Document text
>>

The means of salvation boil down to these two, that we are to abstain from evils because they are against the divine laws in the Ten Commandments, and that we are to acknowledge that God exists. We can all do this, provided we do not love what is evil. The Lord is constantly flowing into our volition with the power to abstain from evils and into our discernment with the power to think that God is real. However, no one can do one of these things without doing the other as well. They are united the way the two tablets of the Ten Commandments are united, the one being for the Lord and the other for us. From his tablet, the Lord is enlightening and empowering everyone, but we accept that power and enlightenment only as we do what is on our tablet. Until we do that, it is as though the two tablets were lying face to face and closed with a seal; but as we do what is on our tablet, they are unsealed and opened.

[2] What are the Ten Commandments nowadays but a closed booklet or leaflet opened only by the hands of children and youths? Try telling people of mature years that they should not do something because it is against the Ten Commandments--who actually cares? Of course, if you say that they should not do something because it is against divine laws they may listen. But the Ten Commandments are divine laws. I have checked this out with any number of people in the spiritual world, people who sneered when I talked about the Ten Commandments or the catechism. This is because the second tablet of the Ten Commandments, our tablet, tells us that we are to abstain from evils; and if people do not abstain from them, whether because they are irreligious or because their religion says that works do nothing for our salvation, only faith, they feel smug on hearing talk of the Ten Commandments or the catechism. It is like hearing about some children's book that is no longer of any use to them.

<<

Data block
>>

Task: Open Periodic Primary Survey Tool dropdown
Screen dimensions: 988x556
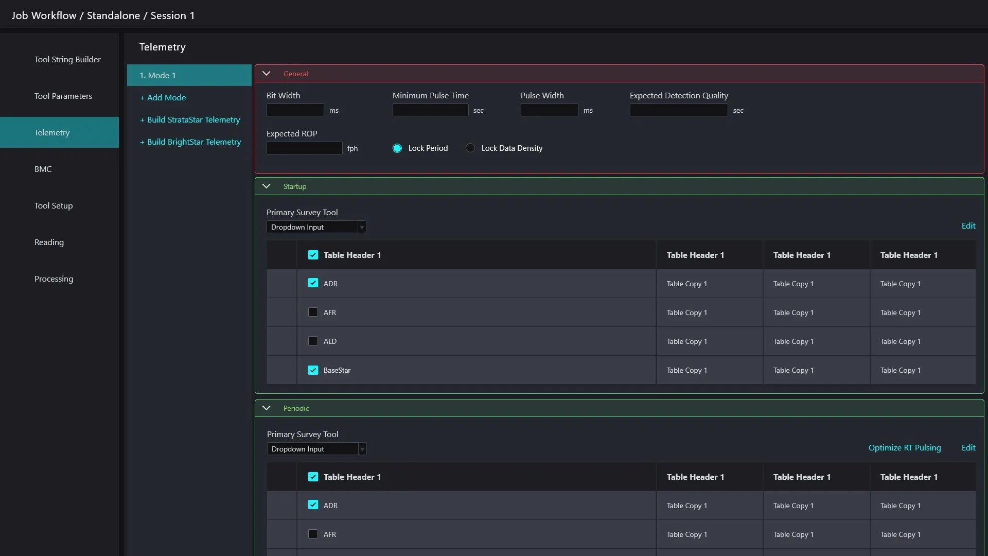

<<

Exercise details
Carry on the text about the means of salvation and the Ten Commandments, starting after its last sentence.

Response to this exercise
[3] I mention this to show that none of us is unfamiliar with the means by which we can be saved, or the power, if we want to be saved. It follows from this that everyone is predestined to heaven, and no one to hell.

However, since for some people a belief in predestination to nonsalvation, which is damnation, has taken over, and this belief is vicious, and since it cannot be dispelled unless reason sees its insanity and cruelty, I need to deal with the matter in the following sequence. (a) Any predestination but predestination to heaven is contrary to divine love and its infinity. (b) Any predestination but predestination to heaven is contrary to divine wisdom and its infinity. (c) It is an insane heresy to believe that only those born in the church are saved. (d) It is a cruel heresy to believe that any member of the human race is damned by predestination.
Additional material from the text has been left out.